Required action
Exact copy required. Repeat the records, but keep the pictures out.

Stored data entries

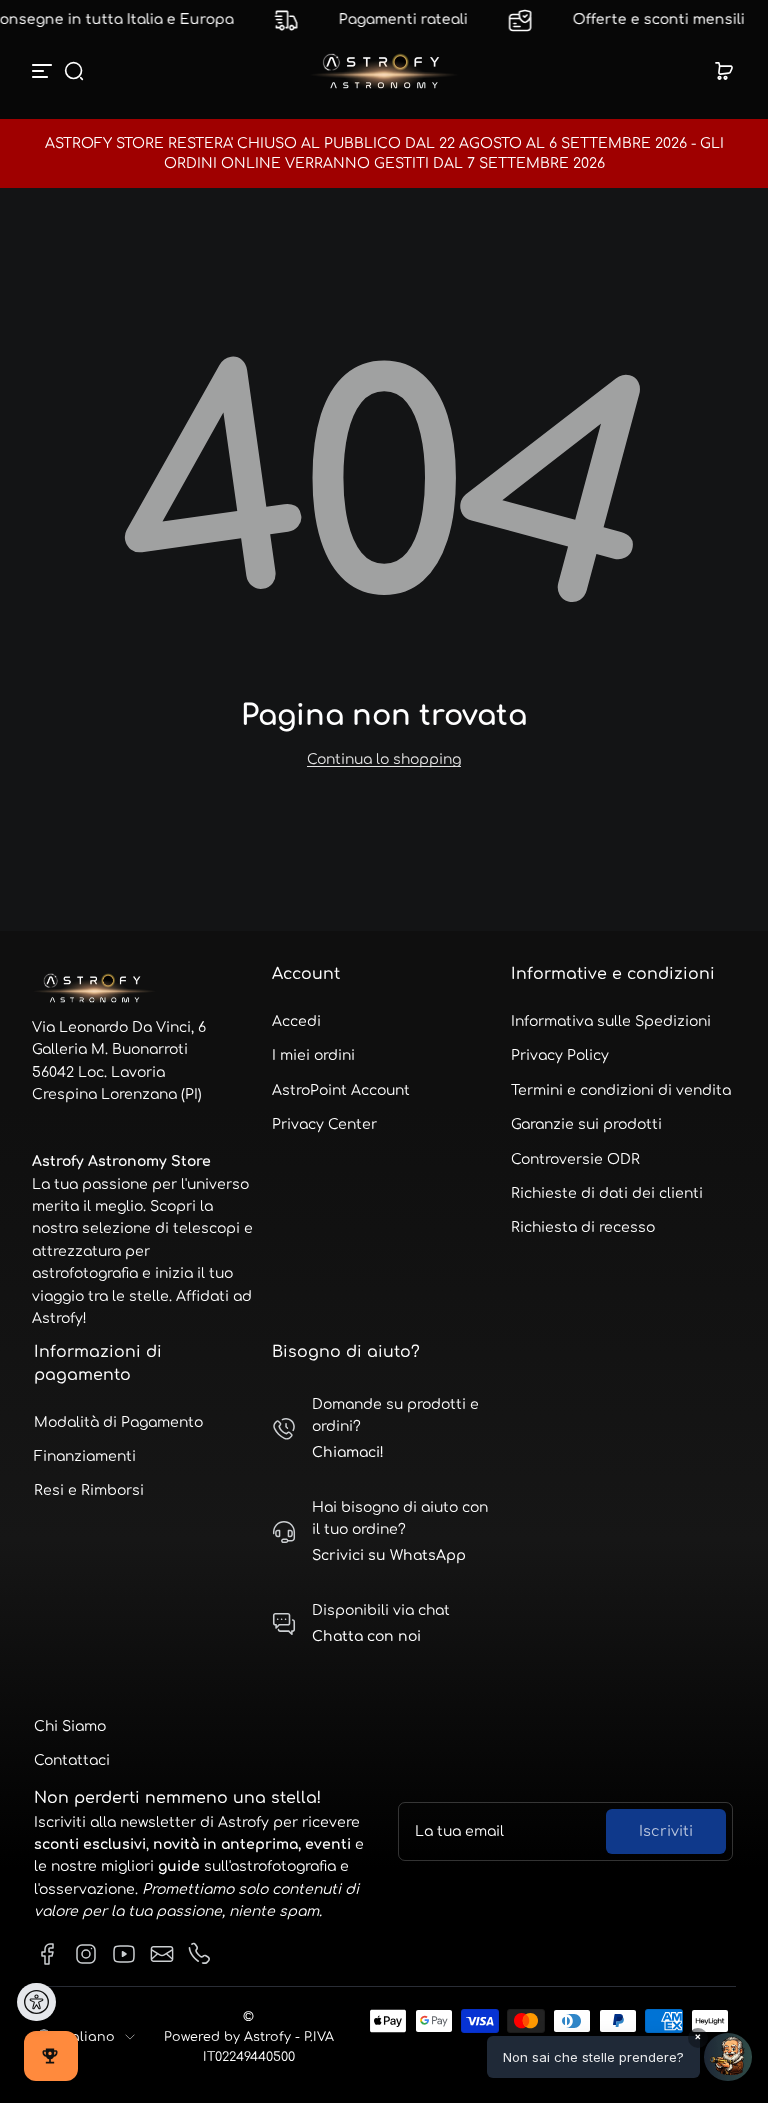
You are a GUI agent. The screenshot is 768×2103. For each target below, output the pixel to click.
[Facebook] (48, 1954)
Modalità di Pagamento (118, 1422)
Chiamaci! (348, 1452)
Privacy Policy (560, 1055)
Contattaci (72, 1760)
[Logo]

Solution for this problem
You are a GUI agent. The screenshot is 768×2103. For each target below, output the pixel to click.
[Facebook] (48, 1954)
Modalità di Pagamento (118, 1422)
Chiamaci! (348, 1452)
Privacy Policy (560, 1055)
Contattaci (72, 1760)
[Logo]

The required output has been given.